WHAT THE TASK REQUIRES – What lines of the material below hold the string "Order"? Copy them out.
-*-*-
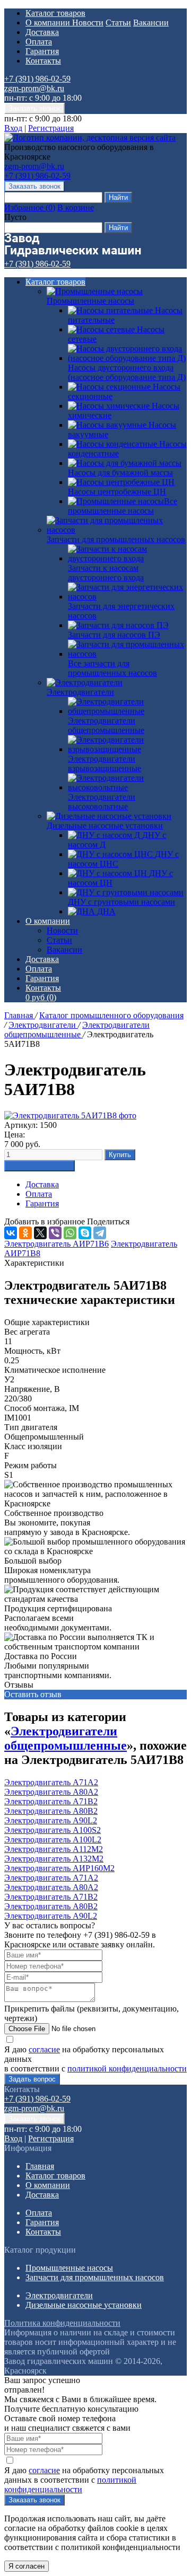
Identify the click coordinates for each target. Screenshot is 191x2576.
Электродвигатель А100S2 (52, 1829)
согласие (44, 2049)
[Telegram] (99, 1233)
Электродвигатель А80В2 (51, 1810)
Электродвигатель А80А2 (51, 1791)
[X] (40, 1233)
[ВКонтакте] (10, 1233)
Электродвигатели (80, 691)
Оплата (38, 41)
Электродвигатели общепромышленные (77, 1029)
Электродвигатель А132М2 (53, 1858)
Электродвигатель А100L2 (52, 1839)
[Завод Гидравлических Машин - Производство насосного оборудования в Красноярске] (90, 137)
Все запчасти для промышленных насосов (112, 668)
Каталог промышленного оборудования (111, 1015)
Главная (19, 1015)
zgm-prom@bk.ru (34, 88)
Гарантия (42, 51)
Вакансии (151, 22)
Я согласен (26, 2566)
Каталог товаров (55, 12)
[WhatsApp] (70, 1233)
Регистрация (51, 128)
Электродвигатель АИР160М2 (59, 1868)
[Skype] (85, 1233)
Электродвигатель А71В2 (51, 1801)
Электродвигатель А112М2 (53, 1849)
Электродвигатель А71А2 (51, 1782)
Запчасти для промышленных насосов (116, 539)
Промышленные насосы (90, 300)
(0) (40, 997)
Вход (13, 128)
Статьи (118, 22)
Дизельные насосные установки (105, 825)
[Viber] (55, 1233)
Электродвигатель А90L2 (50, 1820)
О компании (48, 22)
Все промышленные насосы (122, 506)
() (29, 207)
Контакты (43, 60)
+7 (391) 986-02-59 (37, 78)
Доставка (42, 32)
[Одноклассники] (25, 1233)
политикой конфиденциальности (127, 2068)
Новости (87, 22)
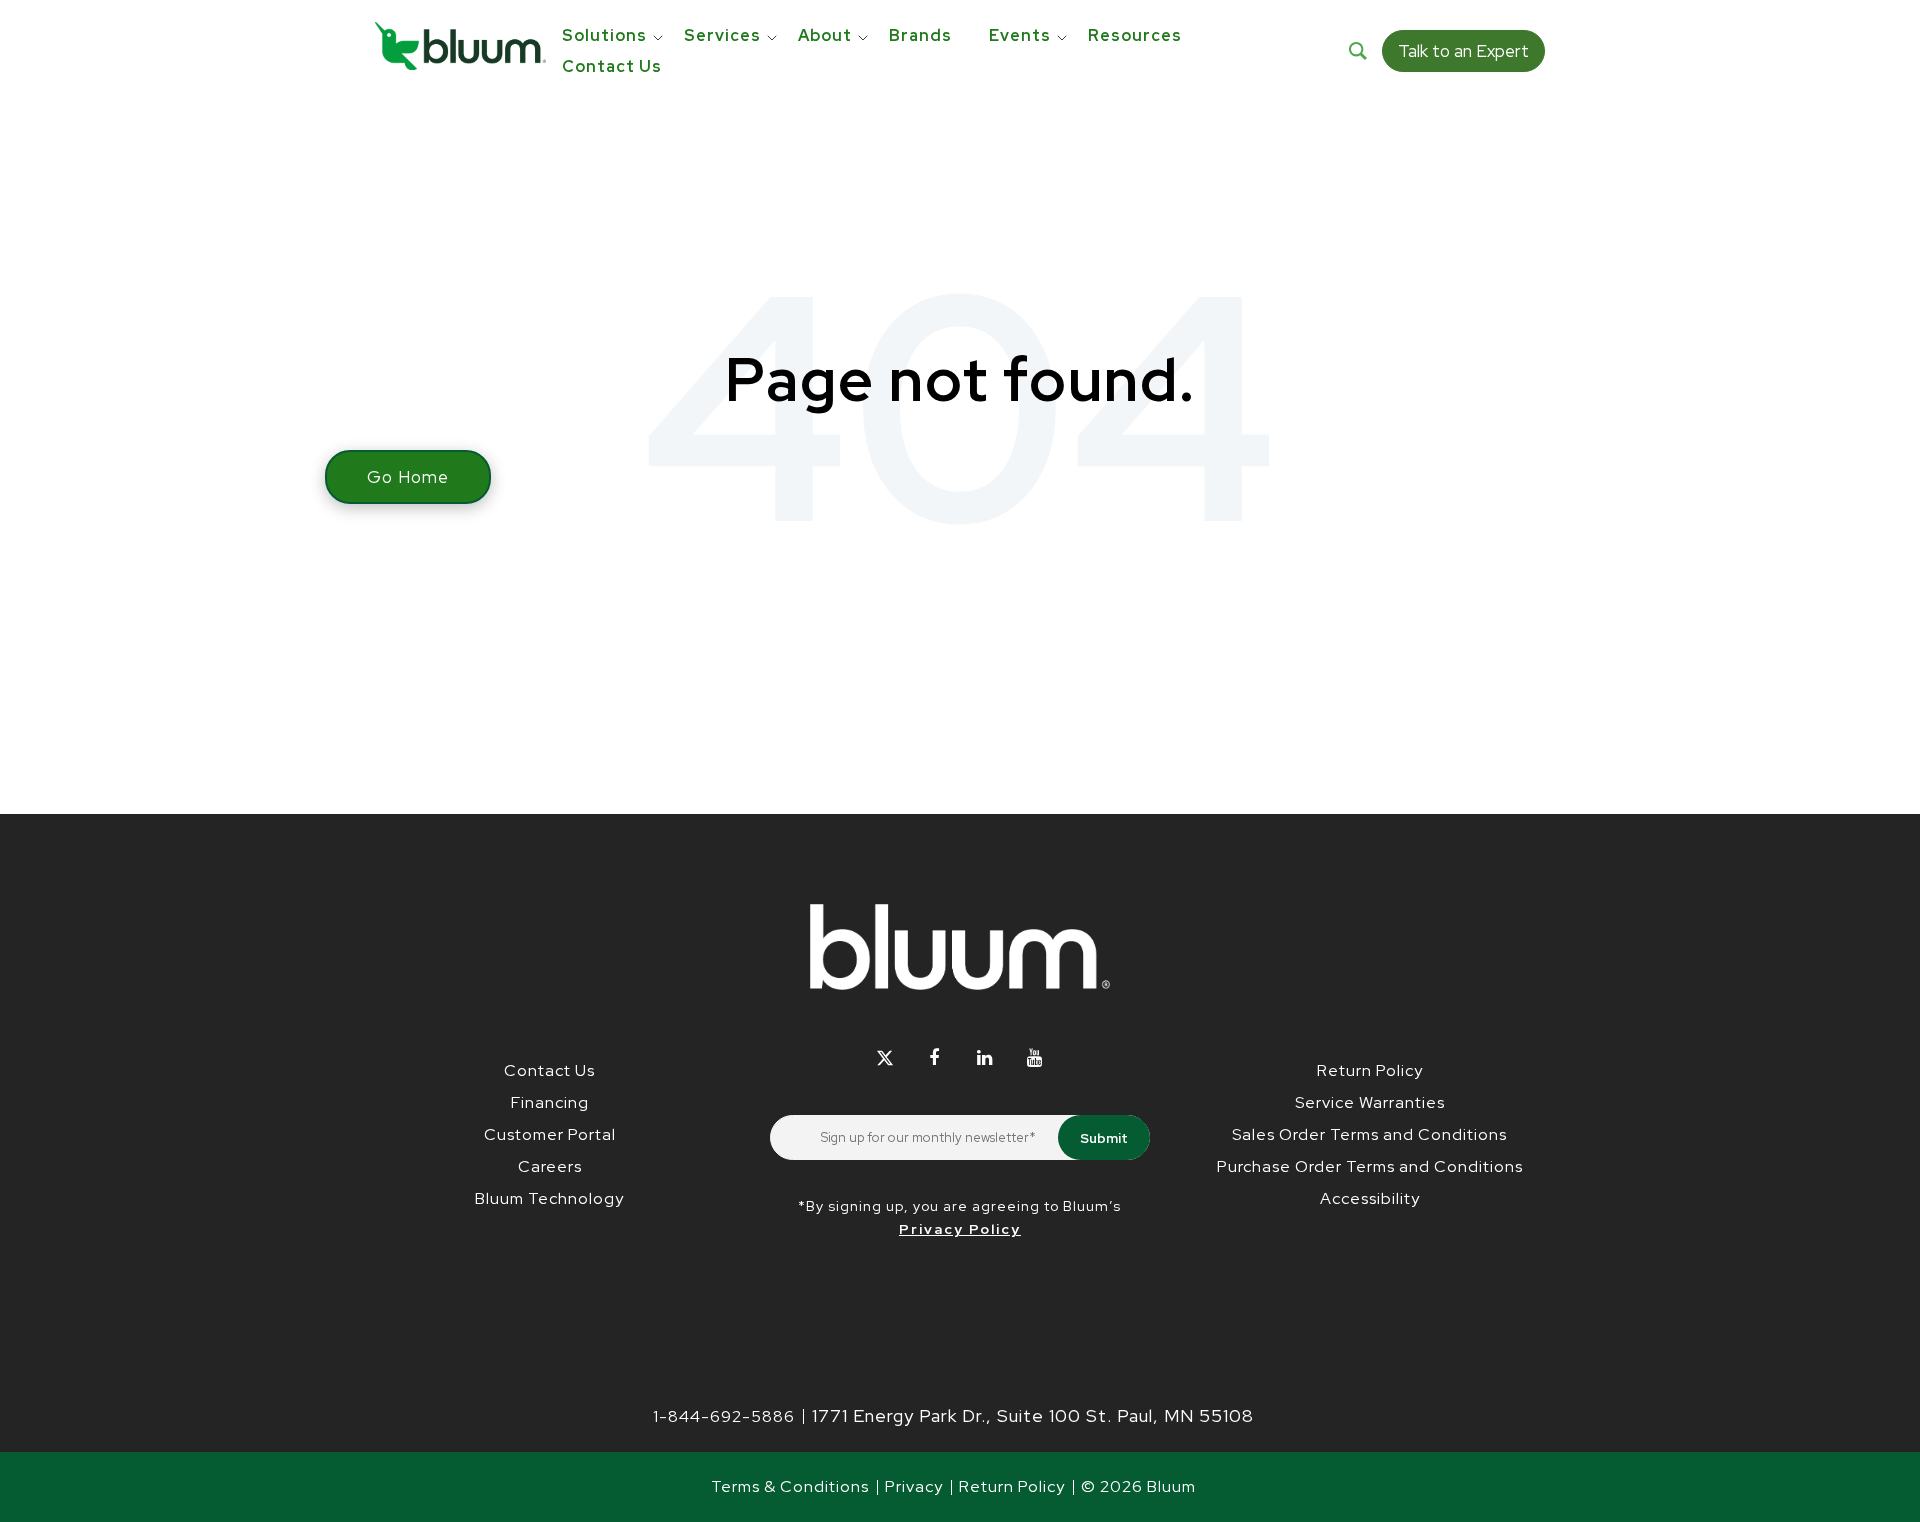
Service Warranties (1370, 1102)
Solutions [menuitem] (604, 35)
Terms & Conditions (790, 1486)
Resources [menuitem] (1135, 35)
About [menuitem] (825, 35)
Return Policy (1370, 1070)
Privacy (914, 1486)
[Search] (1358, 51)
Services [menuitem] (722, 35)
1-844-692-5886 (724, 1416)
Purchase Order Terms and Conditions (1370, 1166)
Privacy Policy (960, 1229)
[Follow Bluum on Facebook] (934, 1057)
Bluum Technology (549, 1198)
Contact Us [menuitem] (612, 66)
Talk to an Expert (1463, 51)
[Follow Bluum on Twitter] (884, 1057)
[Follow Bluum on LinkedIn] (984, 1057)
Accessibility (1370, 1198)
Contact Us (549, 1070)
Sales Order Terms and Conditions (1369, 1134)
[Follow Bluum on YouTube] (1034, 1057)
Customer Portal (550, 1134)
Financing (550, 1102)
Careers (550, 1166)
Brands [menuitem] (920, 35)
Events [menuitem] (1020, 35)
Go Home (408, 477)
-*-*-
TASK RESPONSE –
Purchase Order Terms and Conditions (1370, 1166)
Sales Order Terms and Conditions (1369, 1134)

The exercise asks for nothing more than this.